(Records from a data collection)

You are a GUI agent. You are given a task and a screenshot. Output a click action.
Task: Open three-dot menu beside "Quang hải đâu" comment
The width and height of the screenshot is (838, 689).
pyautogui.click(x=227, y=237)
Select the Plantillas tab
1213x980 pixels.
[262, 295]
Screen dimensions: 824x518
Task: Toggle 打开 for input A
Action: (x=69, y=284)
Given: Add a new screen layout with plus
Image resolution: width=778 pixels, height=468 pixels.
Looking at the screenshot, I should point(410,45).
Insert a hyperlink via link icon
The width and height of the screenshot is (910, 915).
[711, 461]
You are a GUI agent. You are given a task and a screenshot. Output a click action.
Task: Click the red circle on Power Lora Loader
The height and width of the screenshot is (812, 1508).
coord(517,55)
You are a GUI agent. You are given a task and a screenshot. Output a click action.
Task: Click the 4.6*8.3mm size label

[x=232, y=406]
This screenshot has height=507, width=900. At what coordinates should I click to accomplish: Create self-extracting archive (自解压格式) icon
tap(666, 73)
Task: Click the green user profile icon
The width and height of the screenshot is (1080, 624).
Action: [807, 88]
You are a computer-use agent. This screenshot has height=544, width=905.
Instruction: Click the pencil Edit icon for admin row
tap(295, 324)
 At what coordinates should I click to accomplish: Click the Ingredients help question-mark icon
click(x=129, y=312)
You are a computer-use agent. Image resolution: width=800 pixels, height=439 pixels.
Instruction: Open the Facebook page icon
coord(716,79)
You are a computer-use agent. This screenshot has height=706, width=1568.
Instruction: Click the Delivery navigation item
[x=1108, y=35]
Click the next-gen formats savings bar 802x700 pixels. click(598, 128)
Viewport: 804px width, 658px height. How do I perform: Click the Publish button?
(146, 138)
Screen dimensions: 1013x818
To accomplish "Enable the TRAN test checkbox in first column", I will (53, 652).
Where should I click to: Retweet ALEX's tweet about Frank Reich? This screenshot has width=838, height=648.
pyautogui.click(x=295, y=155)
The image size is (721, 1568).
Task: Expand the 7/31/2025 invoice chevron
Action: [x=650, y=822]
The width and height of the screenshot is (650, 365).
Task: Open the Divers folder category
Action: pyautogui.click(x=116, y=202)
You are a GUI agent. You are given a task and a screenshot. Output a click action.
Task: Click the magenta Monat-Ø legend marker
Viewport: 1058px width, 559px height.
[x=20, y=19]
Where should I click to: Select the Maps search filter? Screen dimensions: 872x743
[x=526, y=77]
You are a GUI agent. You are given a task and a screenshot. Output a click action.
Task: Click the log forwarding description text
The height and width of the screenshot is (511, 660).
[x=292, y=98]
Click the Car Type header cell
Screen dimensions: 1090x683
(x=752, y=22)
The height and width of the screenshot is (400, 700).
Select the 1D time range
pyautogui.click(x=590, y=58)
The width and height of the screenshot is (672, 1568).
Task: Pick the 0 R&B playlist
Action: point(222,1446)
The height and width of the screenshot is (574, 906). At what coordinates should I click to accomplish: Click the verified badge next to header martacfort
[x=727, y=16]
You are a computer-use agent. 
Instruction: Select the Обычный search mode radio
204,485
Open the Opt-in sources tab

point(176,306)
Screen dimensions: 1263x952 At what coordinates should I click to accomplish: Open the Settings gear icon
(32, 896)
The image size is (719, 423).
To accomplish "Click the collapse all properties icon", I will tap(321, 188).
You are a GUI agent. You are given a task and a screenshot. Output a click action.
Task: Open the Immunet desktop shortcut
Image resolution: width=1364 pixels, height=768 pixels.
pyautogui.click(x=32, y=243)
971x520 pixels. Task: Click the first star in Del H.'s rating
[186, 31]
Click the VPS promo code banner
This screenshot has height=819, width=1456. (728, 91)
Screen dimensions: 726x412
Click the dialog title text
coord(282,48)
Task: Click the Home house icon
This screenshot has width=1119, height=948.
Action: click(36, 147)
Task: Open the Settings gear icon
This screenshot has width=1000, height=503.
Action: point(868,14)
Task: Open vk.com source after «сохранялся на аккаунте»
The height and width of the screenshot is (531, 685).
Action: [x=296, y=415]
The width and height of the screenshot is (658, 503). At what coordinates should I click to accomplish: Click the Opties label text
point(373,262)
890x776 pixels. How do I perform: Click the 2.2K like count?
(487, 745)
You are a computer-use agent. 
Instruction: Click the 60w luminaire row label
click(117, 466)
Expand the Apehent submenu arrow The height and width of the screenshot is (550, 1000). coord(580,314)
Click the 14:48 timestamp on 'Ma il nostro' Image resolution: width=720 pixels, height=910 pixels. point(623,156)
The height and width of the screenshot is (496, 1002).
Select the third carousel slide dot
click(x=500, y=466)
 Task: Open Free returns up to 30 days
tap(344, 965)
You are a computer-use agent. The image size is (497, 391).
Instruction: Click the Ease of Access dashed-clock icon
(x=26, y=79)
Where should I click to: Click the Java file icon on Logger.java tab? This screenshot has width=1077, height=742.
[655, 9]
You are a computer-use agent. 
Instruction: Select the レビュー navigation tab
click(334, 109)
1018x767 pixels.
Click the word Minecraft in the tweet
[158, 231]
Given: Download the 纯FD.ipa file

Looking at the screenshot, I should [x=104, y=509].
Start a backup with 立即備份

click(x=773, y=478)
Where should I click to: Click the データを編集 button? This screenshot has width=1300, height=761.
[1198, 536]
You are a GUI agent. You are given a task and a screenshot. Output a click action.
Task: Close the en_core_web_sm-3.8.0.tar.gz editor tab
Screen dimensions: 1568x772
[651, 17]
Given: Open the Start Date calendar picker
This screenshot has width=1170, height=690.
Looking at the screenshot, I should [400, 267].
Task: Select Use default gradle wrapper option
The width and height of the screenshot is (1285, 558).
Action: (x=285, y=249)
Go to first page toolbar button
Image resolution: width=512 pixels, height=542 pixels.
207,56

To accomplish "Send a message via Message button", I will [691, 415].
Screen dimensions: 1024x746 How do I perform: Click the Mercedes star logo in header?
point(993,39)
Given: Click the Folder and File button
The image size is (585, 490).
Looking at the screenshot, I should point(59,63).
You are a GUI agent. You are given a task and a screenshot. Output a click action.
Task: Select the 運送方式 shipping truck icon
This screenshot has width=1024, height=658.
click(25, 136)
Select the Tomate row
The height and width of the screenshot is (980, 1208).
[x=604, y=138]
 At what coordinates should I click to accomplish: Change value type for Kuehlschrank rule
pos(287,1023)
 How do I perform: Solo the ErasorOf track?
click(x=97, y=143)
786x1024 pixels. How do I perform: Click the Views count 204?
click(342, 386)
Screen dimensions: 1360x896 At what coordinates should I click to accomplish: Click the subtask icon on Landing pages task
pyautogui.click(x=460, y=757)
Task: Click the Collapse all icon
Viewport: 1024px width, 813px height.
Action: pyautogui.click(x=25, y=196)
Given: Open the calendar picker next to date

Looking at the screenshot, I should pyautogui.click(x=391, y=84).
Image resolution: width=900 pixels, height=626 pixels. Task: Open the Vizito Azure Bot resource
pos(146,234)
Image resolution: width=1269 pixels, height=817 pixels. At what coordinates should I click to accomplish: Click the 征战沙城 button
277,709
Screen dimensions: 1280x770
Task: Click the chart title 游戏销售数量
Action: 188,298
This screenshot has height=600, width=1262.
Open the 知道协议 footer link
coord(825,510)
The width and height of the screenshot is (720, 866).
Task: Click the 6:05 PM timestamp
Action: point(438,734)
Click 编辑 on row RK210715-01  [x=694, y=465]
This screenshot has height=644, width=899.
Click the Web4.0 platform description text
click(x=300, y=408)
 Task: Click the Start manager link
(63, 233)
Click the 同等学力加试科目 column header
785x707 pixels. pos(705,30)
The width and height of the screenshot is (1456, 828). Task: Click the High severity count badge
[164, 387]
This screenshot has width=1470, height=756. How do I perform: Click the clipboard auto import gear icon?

EXERCISE DIRECTIONS: Scan the lines above for "971x520 pixels. Task: Click" and for "Task: Click the Home house icon". Repeat exactly the line holding each of them and every line in between.

RESULT OF THIS EXERCISE:
971x520 pixels. Task: Click the first star in Del H.'s rating
[186, 31]
Click the VPS promo code banner
This screenshot has height=819, width=1456. (728, 91)
Screen dimensions: 726x412
Click the dialog title text
coord(282,48)
Task: Click the Home house icon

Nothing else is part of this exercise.